While creating a fictionalised terrorist group would merely have acted as a metaphor for the obvious, Fielding’s decision to cast "a senior al-Qaeda strategist" [p. 278] as a "Jane Bond" [p. 222] villain, whose special psychopathic trait involves sucking pieces off female victims [p. 278], seems provocative in a glib sort of way rather than genuinely humorous. This is coupled with descriptive language that often employs stereotyping or racial slurs. Arabs are frequently described as "swathy" [p. 11], "languid" [p. 21] and "oily" [p. 43], and there is an inherent us and them mentality evinced by references to "the Arab mind" [p. 194]. Even Professor Absalom Widgett, "a British scholar of Islam" [p. 133] and the equivalent figure to Q in James Bond, seems to use The Arabian Nights as his key source of information, citing Ferramo’s "Bedouin desert-nomad mentality" [p. 253] as central to his perception of women.
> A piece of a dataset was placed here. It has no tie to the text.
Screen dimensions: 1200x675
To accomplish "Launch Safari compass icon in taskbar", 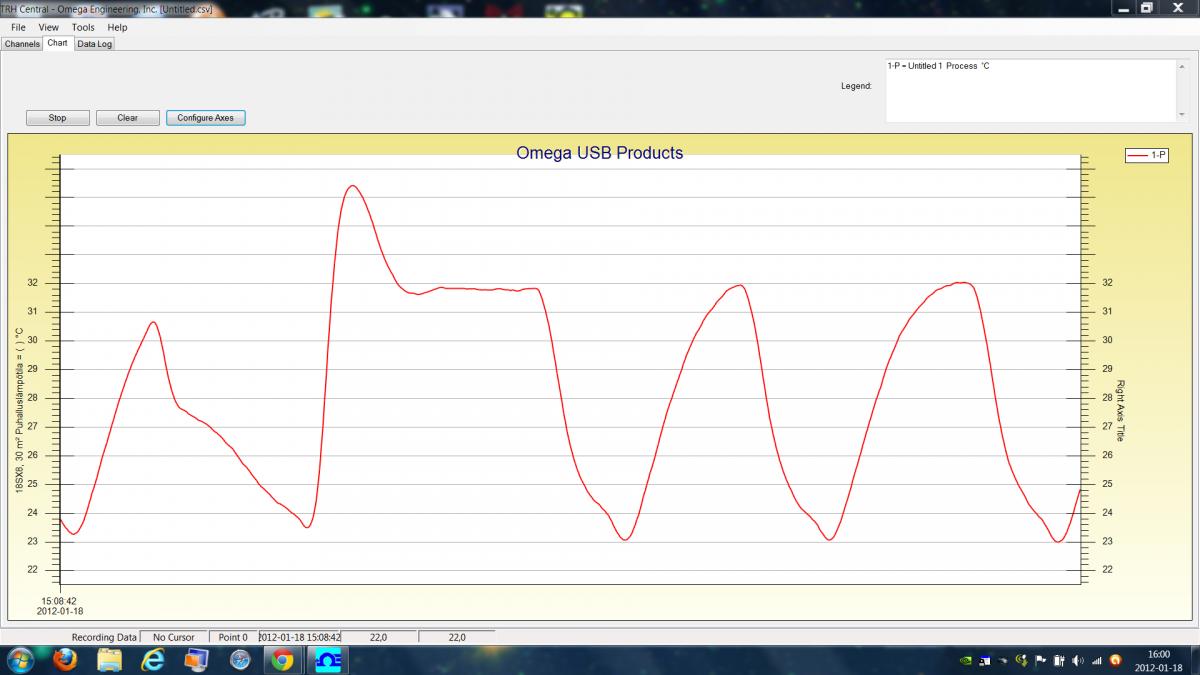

These reductive aspects are, to a certain extent, shielded by the overall conception of the novel as a parody. By this I mean that the target of the humour could be said to be the spy genre itself, with its sexist, pompous and xenophobic overtones, rather than the caricatures created to carry the story along. However, if this is the case then surely any positive attributes displayed by Joules, as a pro-active heroine, and any politicised comments about the terrorist threat, have to be taken as tongue-in-cheek along with her inherent racism (her description of Arabs is in keeping with the tone of the third person narration). The alternative is to suggest that it is justifiable to hide behind parody in order to employ stereotypes, while also claiming other aspects of the same format constitute a valid medium for expressing political opinion.
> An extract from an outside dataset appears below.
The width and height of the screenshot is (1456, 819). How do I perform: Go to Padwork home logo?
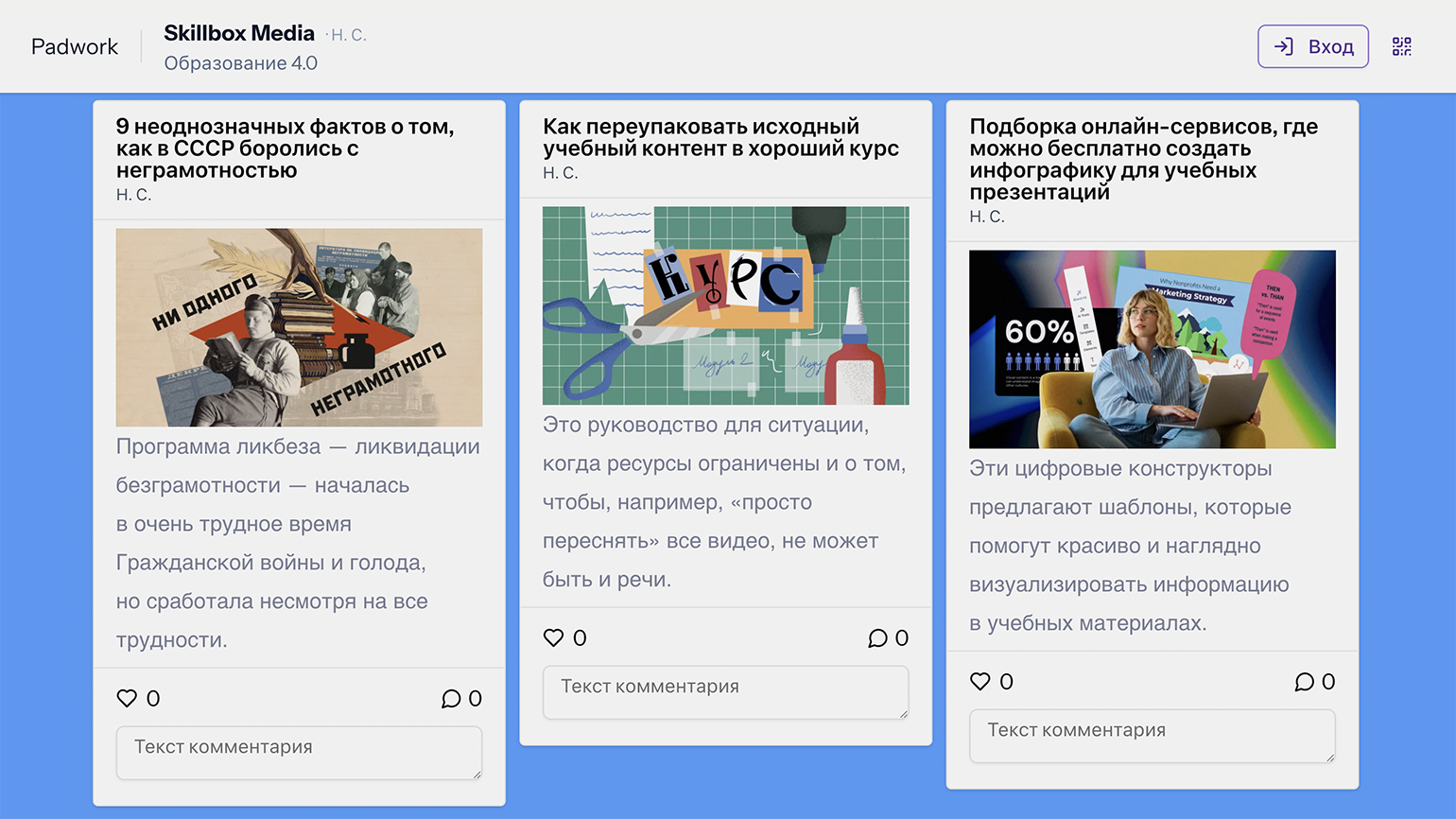75,46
However, even without this complication, it is hard to tell whether Olivia is intended to be an intelligent and strong-willed woman, capable of producing top quality pieces for The Sunday Times, or whether her ambition is in fact part of the joke—her overactive imagination making her a “cry wolf” character who can never be believed anyway. Despite all of her drive and desire, which has taken her from being the orphan "Rachel Pixley… a drop out from Worksop Comprehensive" [p. 12] through a name change to become Olivia Joules ("the attractiveness of the word 'Joules' was the only thing she remembered from physics lessons" [p. 14]), she still ends up being rescued, and bedded, by Scott Rich "of the CIA, formerly of the Special Boat Service and one of the brightest stars of the Massachusetts Institute of Technology" [p. 242].

Olivia Joules and the Overactive Imagination is a flawed comic novel. It has pace and humour, but the jokes are often hit and miss. The best of them are observational and capable of transcending the broader context of the novel—like the airline lady who knows Olivia is in a rush but who nevertheless starts typing information as though composing a "contemplative poem, pausing to stare at the screen as if searching for exactly the right word or phrase" [p. 280]. The political aspects of the story do not always fit in with its mode of presentation and events related to al-Qaeda and other terrorist acts (some of which have occurred since publication in 2003) give certain jokes a very dark edge—notably a suggestion that "the only response to a disembodied-head sighting was a sticky cake and a cup of tea" [p. 181]. This is highlighted by the fact that, post 9/11, even the Hollywood-style plots being parodied no longer seem quite so far fetched. Consequently, in order to get the best out of this story it really has to be read in the flippant, no-brainer spirit with which it was undoubtedly written.